In the course of my reading yesterday, I came across a post calling for boycotts, divestment and sanctions against corporations which feed off the prison economy. While the context of the remarks below refer to the blatant injustices of penal culture in the US, this passage strikes me as painfully applicable here:
Michelle Alexander, the author of “The New Jim Crow,” is outspoken about the imperative for organizing to fight back. In a speech at Union Theological Seminary in New York City in March she told her audience: “Jesus taught that he who is without sin should cast the first stone. Well, we have become a nation of stone throwers. And in this era of mass incarceration it is not enough to drop your stone. We have to be willing to catch the stones raining down on the most vulnerable. And we must be willing to stand up to the stone throwers and disarm them.”
“We have become a nation of stone throwers.” This sentences hits home on so many levels. Whenever I deign to talk about what education should be, particularly for other people’s children, then I need to check and see which stones I am carrying and prepared to cast. Which assumptions am I holding that may cloud my capacity to see what I wish was not there? How and to what degree am I perpetuating and further entrenching negative practices? Hard questions and very necessary questions. We cannot go on espousing the importance of critical thinking for our students, in our curricula, throughout our standards, if we are not willing and able to deconstruct the narratives we create and support in our own minds.
Stop and look at the stones you are holding.
Hat tip to my Twitter dialogue partners who really helped me arrive at a deeper level of reasoning on this topic: @Sisyphus38 @JustinAion @pepinosuave @LubaSays @NA_Dellsey Thanks, all!
You raise some good points – yes, things are never right-wrong, yes-no, good-evil in education, and there are always nuances and complexities that get overlooked. And no, charter schools are not simply a plot foisted on unsuspecting and helpless “victims.” But at the same time, I think there’s a big difference between a school that has a culture of respect and caring, and one that uses fear and intimidation to motivate students. I’ve never had a kid wet himself, and I know that if I did, I’d immediately do some very serious soul-searching. The response of this school seems to be to have teachers keep clean underwear in their drawers. I don’t doubt the “tough love” routine works for some students. But as a broad-based model of education, I think it’s morally bankrupt. And the fact that it is so heavily favored by so many who make government policy worries me tremendously.

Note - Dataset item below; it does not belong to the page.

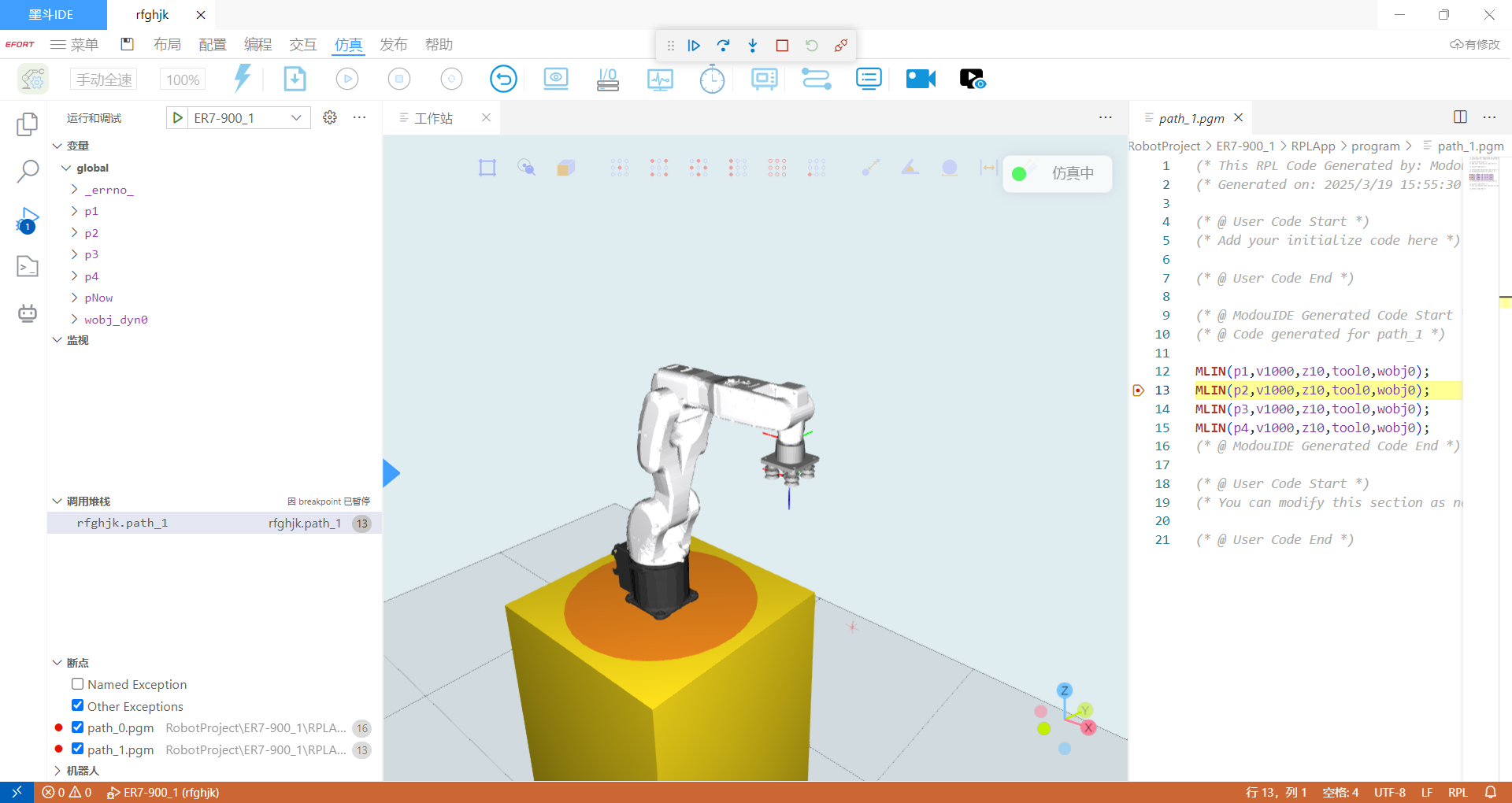
Task: Open the search icon in sidebar
Action: click(x=28, y=171)
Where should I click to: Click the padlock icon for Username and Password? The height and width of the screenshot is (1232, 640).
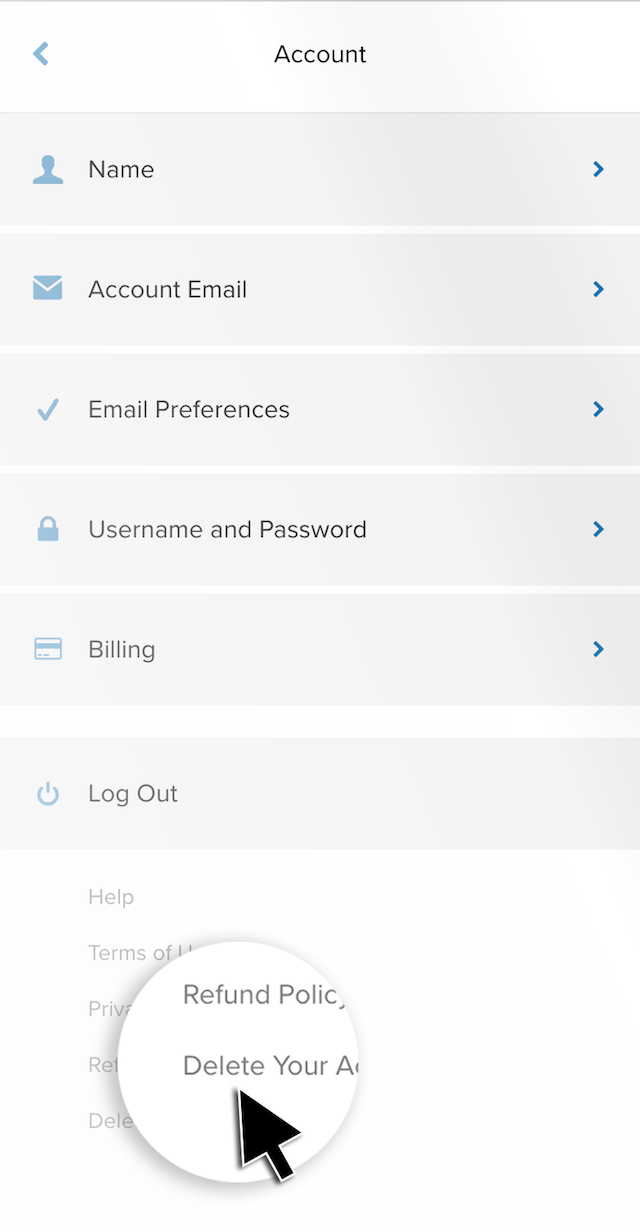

There are many other models of education that can produce students who not only do well on tests, but have a strong sense of self and purpose, and care about others. And they don’t have to suspend students in large numbers, publicly shame young children, or “readjust their carpet expectations” to get there.
Thank you, Ellen, for sharing your thoughts here. I agree with your points fully. It scares me to think that this model of schooling will be the one policy makers and financiers will look to scale swiftly and widely. We need to be vigilent on all fronts, that is my main take away and why I am so grateful for this rich dialogue. This is how we all get better.